If there is a website that discusses these rifles, I would appreciate a pointer. Or a cite to a book would also be welcome.


Ken Strayhorn
Hillsborough NC

James K
June 19, 2000, 01:02 PM
The only book I know of that discusses the Whitworth is Bill Edwards' Civil War Guns, which is just out in a new edition. AFAIK, they were all .450, not .54 caliber. If you are anywhere near Richmond, the Battle Abbey Museum has one in their collection.

I don't know about "many" and have seen no figure on the actual number used by the CS, but they were actually very rare during the war and few CS soldiers ever saw one. The Confederates tried to form a sharpshooter regiment, but I don't think that ever really came off. The Whitworths were just given to selected soldiers with proven shooting abilties.

Dixie Gun Works once sold a repro, and also the bullets and the mold.

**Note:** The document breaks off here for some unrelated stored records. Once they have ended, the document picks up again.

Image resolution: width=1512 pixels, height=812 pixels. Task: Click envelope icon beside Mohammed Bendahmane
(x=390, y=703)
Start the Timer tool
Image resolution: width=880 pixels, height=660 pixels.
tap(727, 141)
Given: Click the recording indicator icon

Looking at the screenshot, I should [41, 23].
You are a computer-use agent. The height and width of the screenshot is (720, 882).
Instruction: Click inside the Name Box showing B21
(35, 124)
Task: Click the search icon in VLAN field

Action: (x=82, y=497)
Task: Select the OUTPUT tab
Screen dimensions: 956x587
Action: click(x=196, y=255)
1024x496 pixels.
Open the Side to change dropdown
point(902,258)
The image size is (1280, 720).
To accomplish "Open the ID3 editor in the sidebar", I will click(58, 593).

I forget what caliber it was. I don't know of any book dedicated specifically to the Whitworth and most Civil War books give them only a passing mention if at all. The scopes are even rarer than the guns and the only one I ever got my hands on was broken, with one lens gone and nothing inside.


4V50 Gary
June 19, 2000, 04:43 PM
By far the best book on the subject is John Morrow Anderson's, "Confederate Whitworth Sharpshooter." It was privately published and has been out of print for years. There are some, including distinguished author Joe Bilby who have been trying to get Mr. Anderson to print a second edition. Another book with information (though not so much on Confederate use) is Dr. C.H. Rhoads, "The British Soldier's Firearm: From Smoothbore to Smallbore 1850-1864." It discusses the trial of the Whitworth against other rifles and its ultimate failure (specialized weapon as opposed to general infantryman's rifle).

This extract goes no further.